For years, Glenn has warned about the dangers of rapidly developing AI technologies that have taken the world by storm.

He acknowledges their significant benefits but emphasizes the need to establish proper boundaries and ethics now, while we still have control. But since most people aren’t Silicon Valley tech leaders making the decisions, how can they help keep AI in check?

Recently, Glenn interviewed Tristan Harris, a tech ethicist deeply concerned about the potential harm of unchecked AI, to discuss its societal implications. Harris highlighted a concerning new piece of legislation proposed by Texas Senator Ted Cruz. This legislation proposes a state-level moratorium on AI regulation, meaning only the federal government could regulate AI. Harris noted that there’s currently no Federal plan for regulating AI. Until the federal government establishes a plan, tech companies would have nearly free rein with their AI. And we all know how slowly the federal government moves.
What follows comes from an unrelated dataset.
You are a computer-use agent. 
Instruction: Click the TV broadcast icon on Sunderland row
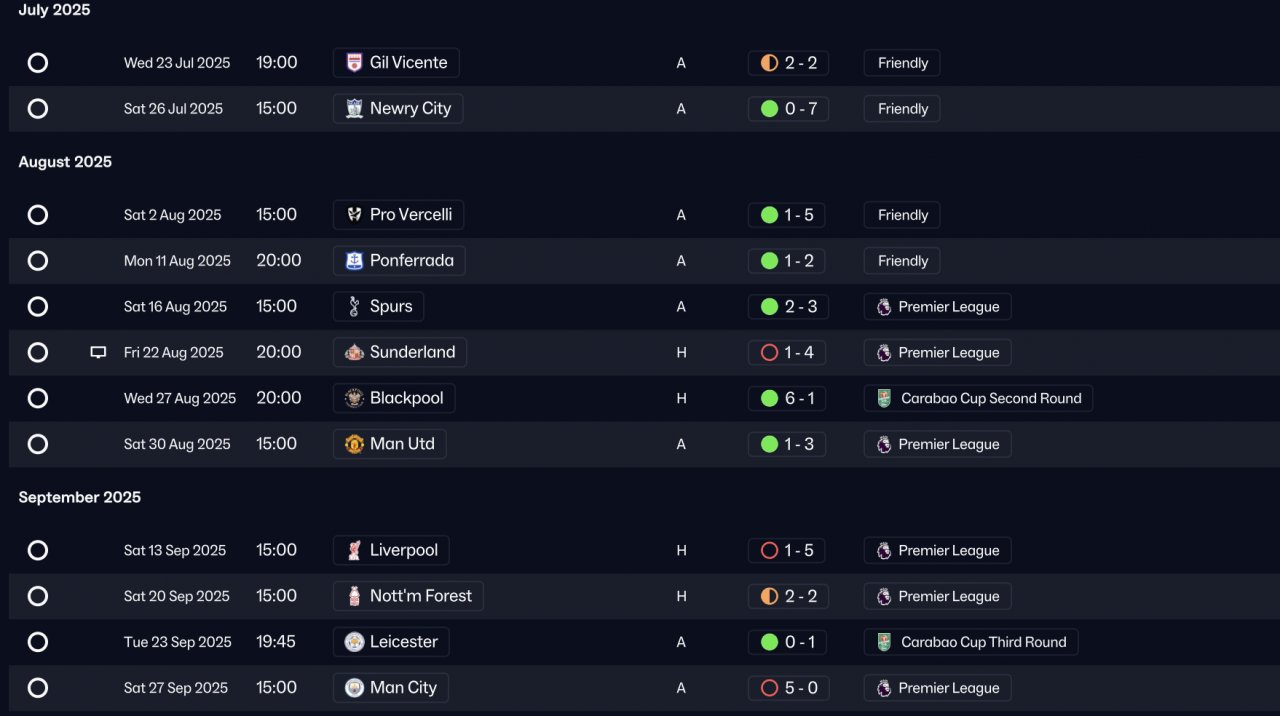[x=98, y=352]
This is where you come in. Tristan Harris shared with Glenn the top five actions you should urge your representatives to take regarding AI, including opposing the moratorium until a concrete plan is in place. Now is your chance to influence the future of AI. Contact your senator and congressman today and share these five crucial steps they must take to keep AI in check:

Ban engagement-optimized AI companions for kids

Create legislation that will prevent AI from being designed to maximize addiction, sexualization, flattery, and attachment disorders, and to protect young people’s mental health and ability to form real-life friendships.

Establish basic liability laws

Companies need to be held accountable when their products cause real-world harm.

Pass increased whistleblower protections

Protect concerned technologists working inside the AI labs from facing untenable pressures and threats that prevent them from warning the public when the AI rollout is unsafe or crosses dangerous red lines.

Prevent AI from having legal rights

Enact laws so AIs don’t have protected speech or have their own bank accounts, making sure our legal system works for human interests over AI interests.

Oppose the state moratorium on AI 

Call your congressman or Senator Cruz’s office, and demand they oppose the state moratorium on AI without a plan for how we will set guardrails for this technology.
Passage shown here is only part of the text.